▶ _TASK BRIEF_:
Arrange the items from the line containing "Viewport: 1568px width, 760px" through the end of the items, both included, as a Markdown table with the columns "Row" and "Line". Skip blank lines and leave out the pictures.

▶ _SOURCE DATA_:
☆ ☆ ☆ ☆ ☆

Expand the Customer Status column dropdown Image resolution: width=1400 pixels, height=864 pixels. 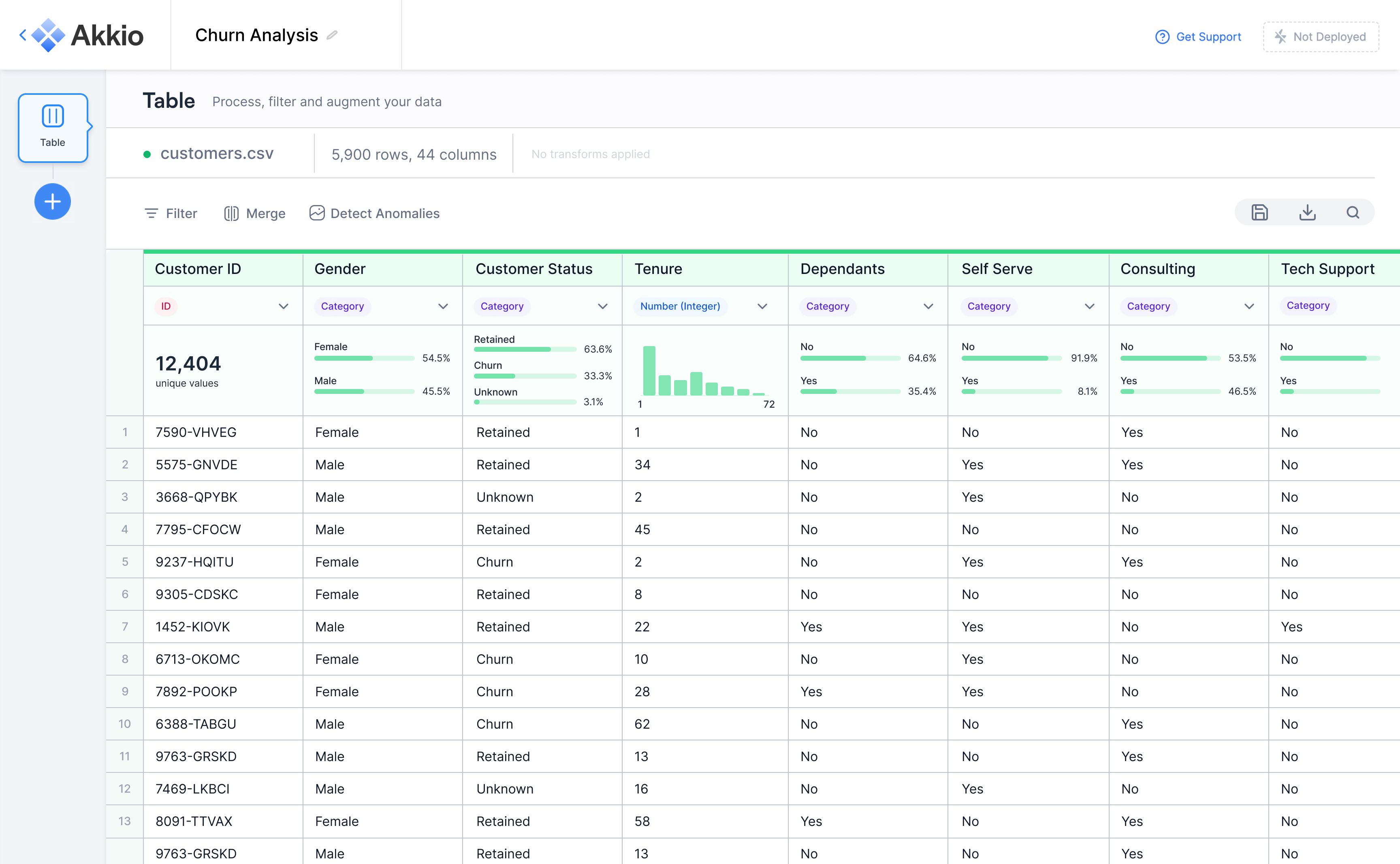pos(604,305)
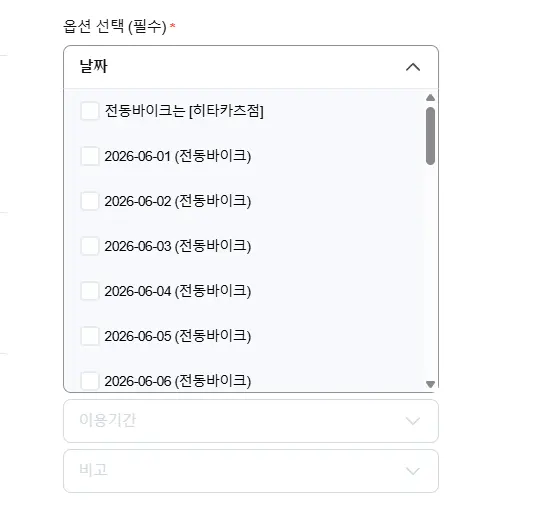Check the 2026-06-05 (전동바이크) checkbox
This screenshot has width=549, height=506.
click(90, 336)
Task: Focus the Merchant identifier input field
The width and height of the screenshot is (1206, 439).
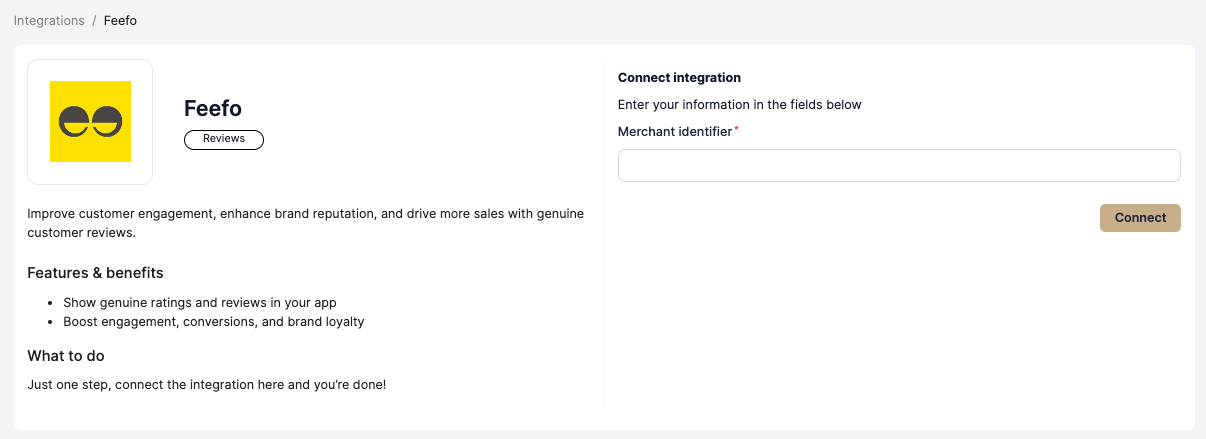Action: tap(898, 166)
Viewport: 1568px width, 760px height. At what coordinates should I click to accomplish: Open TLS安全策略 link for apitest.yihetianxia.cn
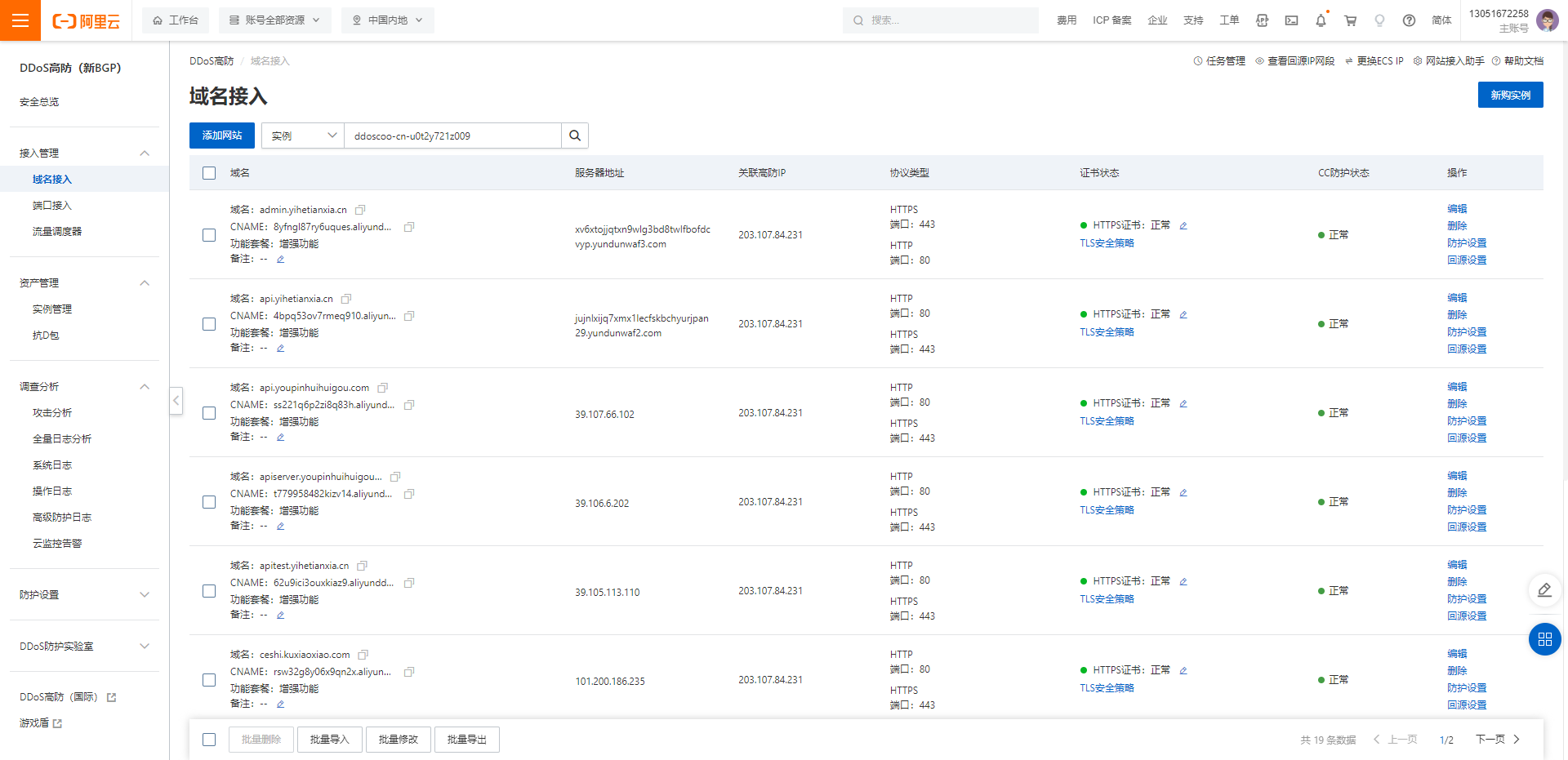(x=1107, y=599)
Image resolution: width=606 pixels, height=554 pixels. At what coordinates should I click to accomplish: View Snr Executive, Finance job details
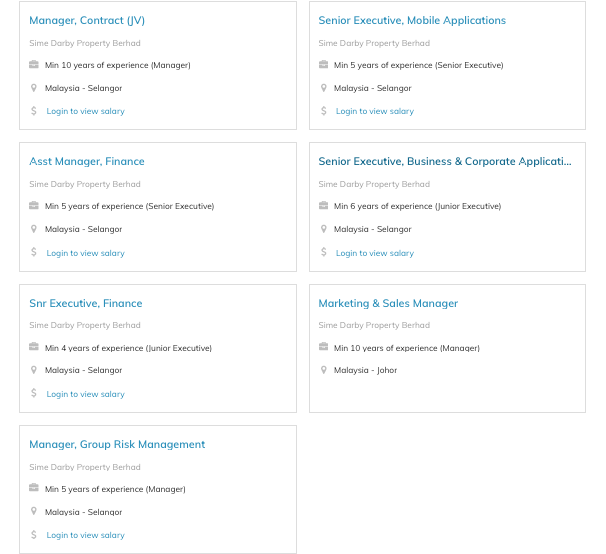tap(86, 303)
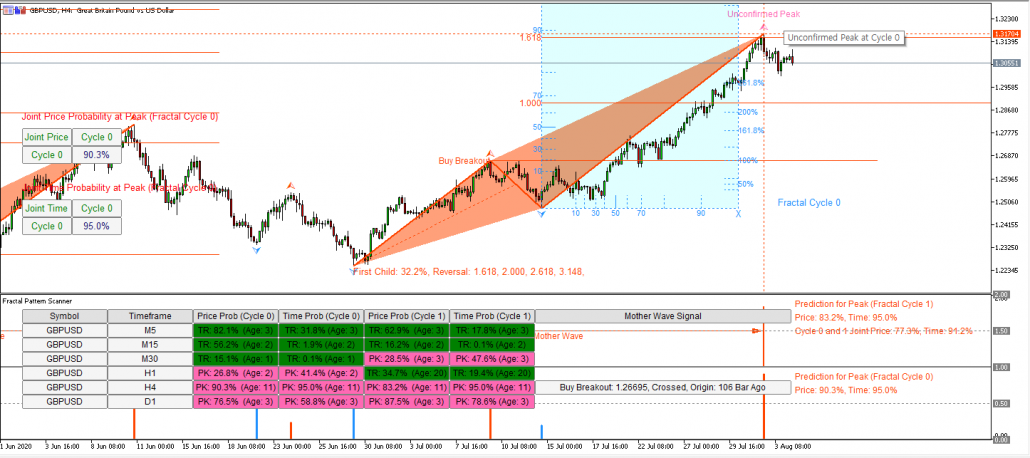This screenshot has height=458, width=1030.
Task: Select the 95.0% joint time probability cell
Action: [97, 226]
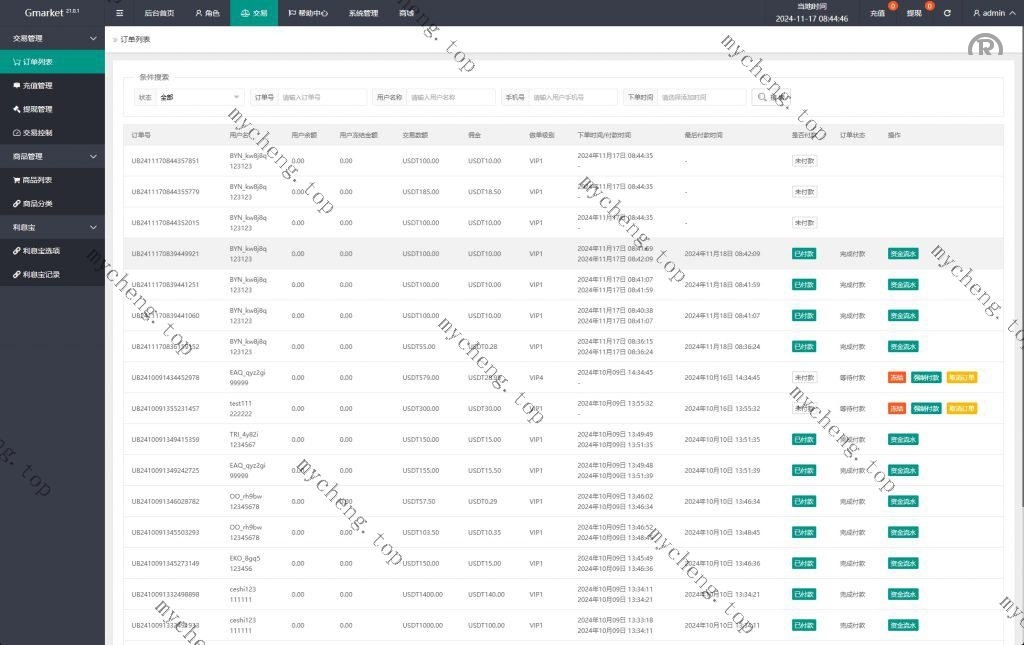Click the 订单号 search input field

(x=322, y=97)
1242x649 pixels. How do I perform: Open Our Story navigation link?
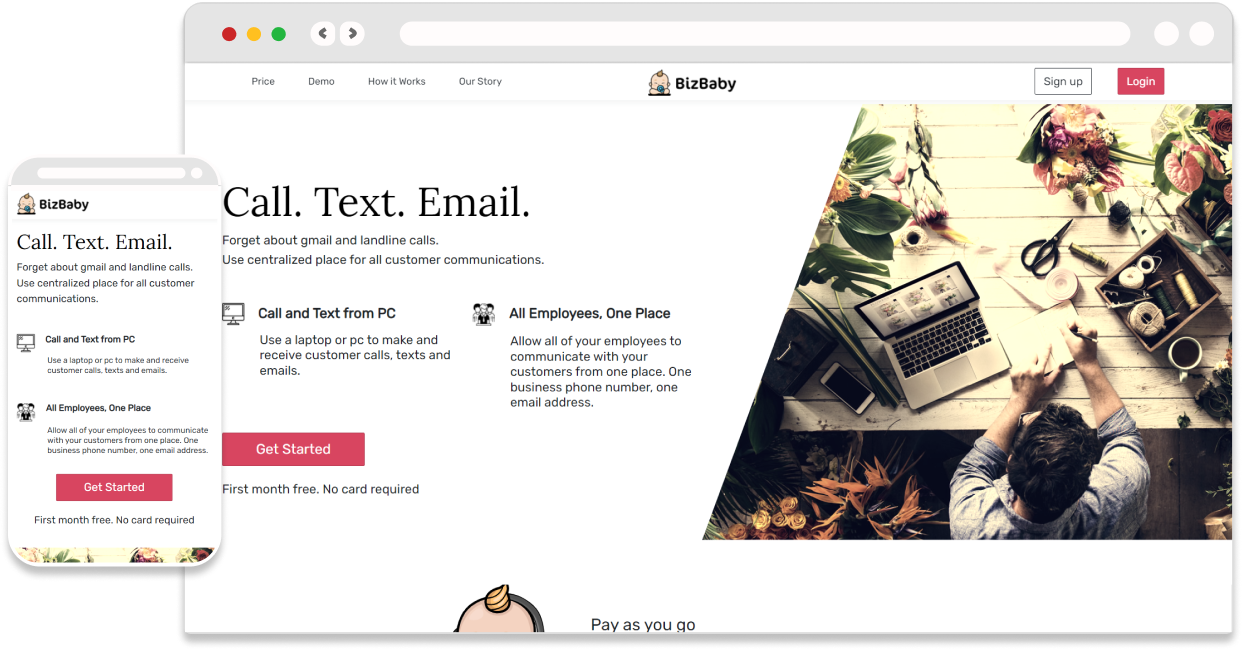[x=480, y=82]
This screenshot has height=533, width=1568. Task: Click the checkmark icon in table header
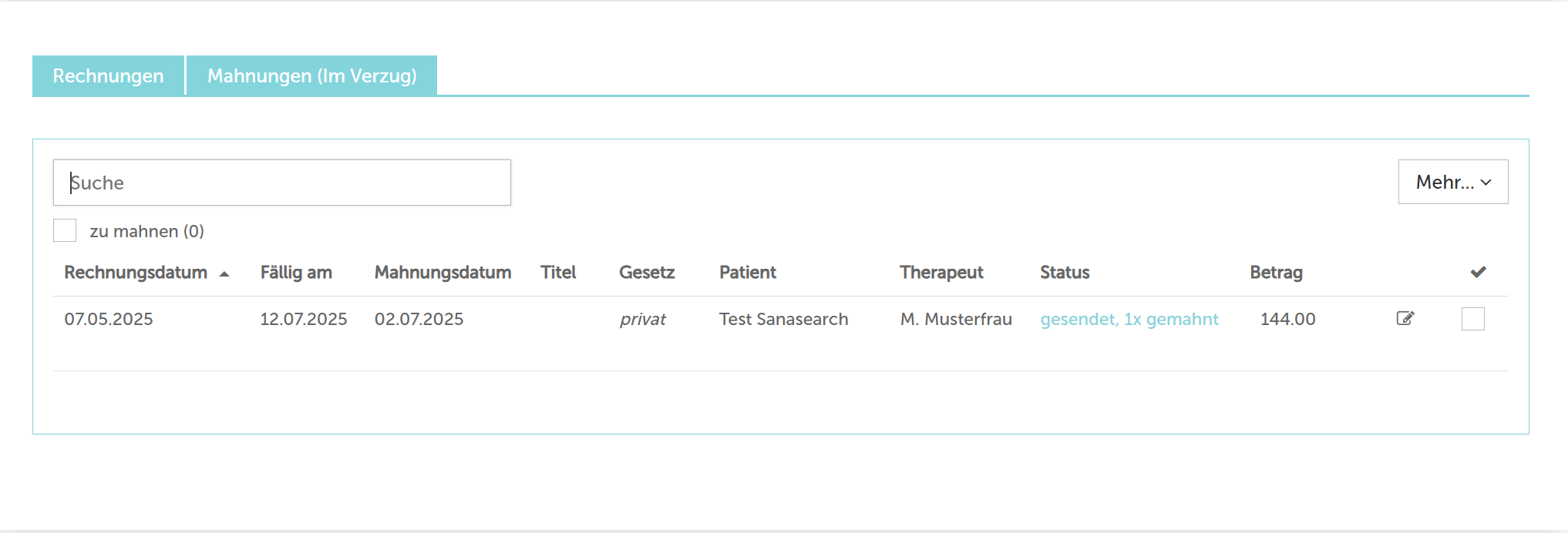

☆ ☆ ☆ ☆ ☆

▶ _COMPLETE OUTPUT_:
| Row | Line |
|---|---|
| 1 | Viewport: 1568px width, 760px height. At what coordinates should I click to accomplish: Open TLS安全策略 link for apitest.yihetianxia.cn |
| 2 | (x=1107, y=599) |
| 3 | Image resolution: width=606 pixels, height=554 pixels. At what coordinates should I click to accomplish: View Snr Executive, Finance job details |
| 4 | tap(86, 303) |
| 5 | This screenshot has height=458, width=1030. |
| 6 | Task: Select the 95.0% joint time probability cell |
| 7 | Action: [97, 226] |
| 8 | Click the 订单号 search input field |
| 9 | (x=322, y=97) |
| 10 | 1242x649 pixels. How do I perform: Open Our Story navigation link? |
| 11 | [x=480, y=82] |
| 12 | This screenshot has height=533, width=1568. Task: Click the checkmark icon in table header |